Let me try to work this out, along the lines of a similar calculation in the orthogonal (rather than unitary) group.
We need the fourth-order tensor
$$\int_{{\rm U}(n)}(U^m)_{ij}(\bar{U}^m)_{kl}\,dU=a_{m}(n)\delta_{ij}\delta_{kl}+b_{m}(n)\delta_{ik}\delta_{jl}+c_{m}(n)\delta_{il}\delta_{jk}$$
so that the required integral takes the form
$$\int_{{\rm U}(n)}U^m X(U^\dagger)^m\,dU=a_{m}(n)X+b_{m}(n)\mathbb{1}\,{\rm tr}\,X+c_{m}(n)X^{\rm t}
$$
[note: The OP does not have the transpose $X^{\rm t}$, but I don't see a priori why this term will not appear.]

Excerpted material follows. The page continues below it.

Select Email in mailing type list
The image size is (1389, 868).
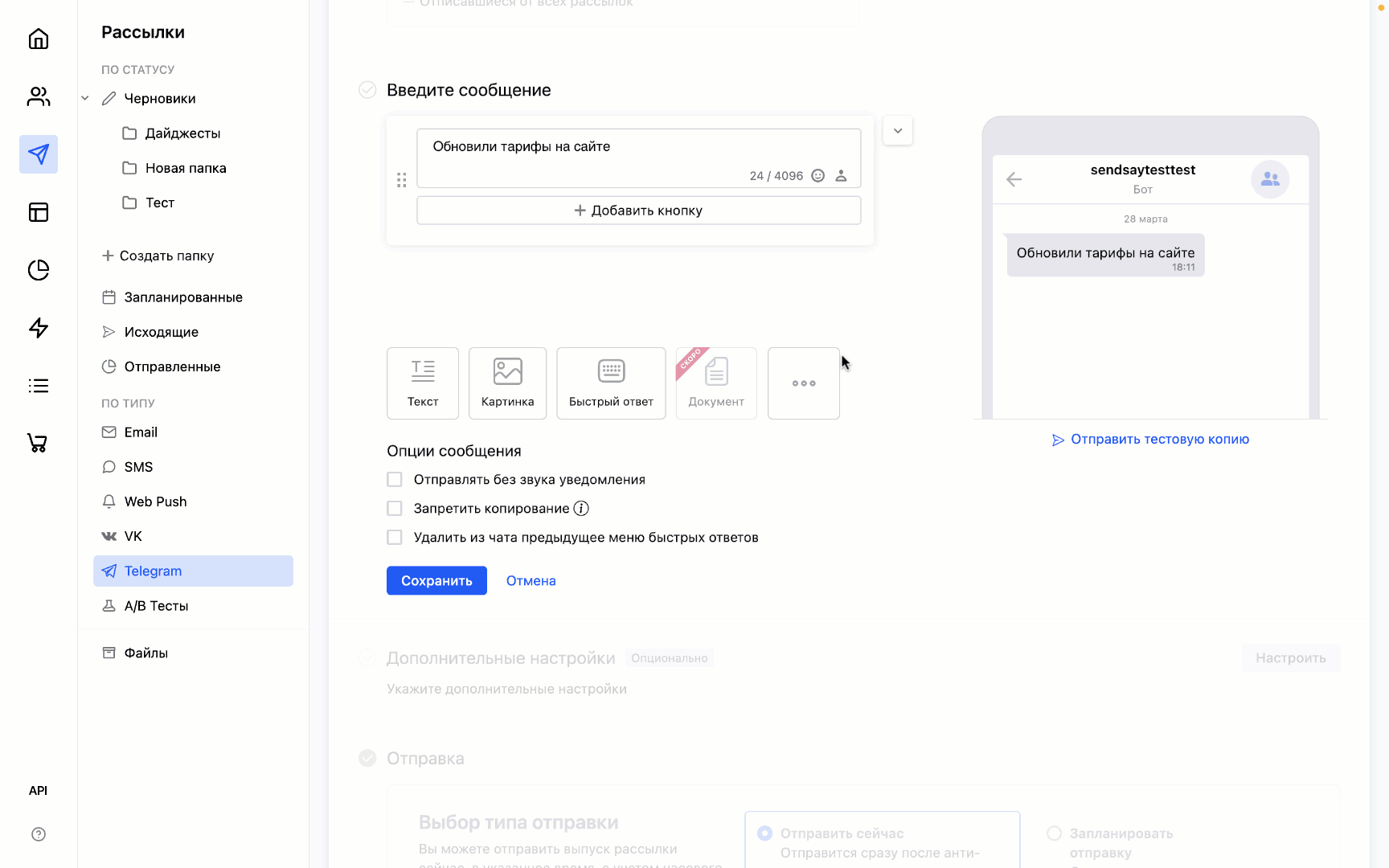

Substitution $X=\mathbb{1}$ gives a first relation
$$a_m(n)+nb_m(n)+c_m(n)=1$$
one more relation follows from application of theorem 2.1.b of Diaconis and Evans:
$$n^2 a_m(n)+nb_m(n)+nc_m(n)=\int_{{\rm U}(n)}\,({\rm tr}\,U^m)({\rm tr}\,\bar{U}^m)\,dU={\rm min}\,(n,m)$$
[note: in a related MO posting I had $m$ instead of ${\rm min}\,(n,m)$, I have now corrected this oversight and apologize for the confusion it may have caused]
I need a third relation
$$na_m(n)+nb_m(n)+n^2 c_m(n)=\int_{{\rm U}(n)}\,{\rm tr}\,(U^m\bar{U}^{m})\,dU$$
To evaluate this integral I write $U^m=V\Lambda^m V^\dagger$, with $\Lambda$ the diagonal matrix of eigenvalues of $U$ and $V\in{\rm U}(n)$ independent of $\Lambda$. I then first average over the $V$ matrices, which is easy because there are just four of them:
$$\int_{{\rm U}(n)}\,{\rm tr}\,(V\Lambda^m V^\dagger\overline{V\Lambda^m V^\dagger})\,dV=\frac{1}{n+1}\left[({\rm tr}\,\Lambda^m)({\rm tr}\,\bar{\Lambda}^m)+{\rm tr}\,(\Lambda^m\bar{\Lambda}^m)\right]=\frac{1}{n+1}\left[({\rm tr}\,U^m)({\rm tr}\,\bar{U}^m)+n\right].$$
and then the remaining average can be evaluated using Diaconis and Evans:
$$\int_{{\rm U}(n)}\,{\rm tr}\,(U^m\bar{U}^{m})\,dU =\frac{n+{\rm min}\,(n,m)}{n+1}$$
so now we have three equations with three unknowns and we're done:
$$a_{m}(n)= \frac{\min(n,m) -1}{n^2-1}=1-nb_{m}(n),\;\;c_m(n)= 0$$
and $c_m(n)$ does in fact turn out to be equal to zero.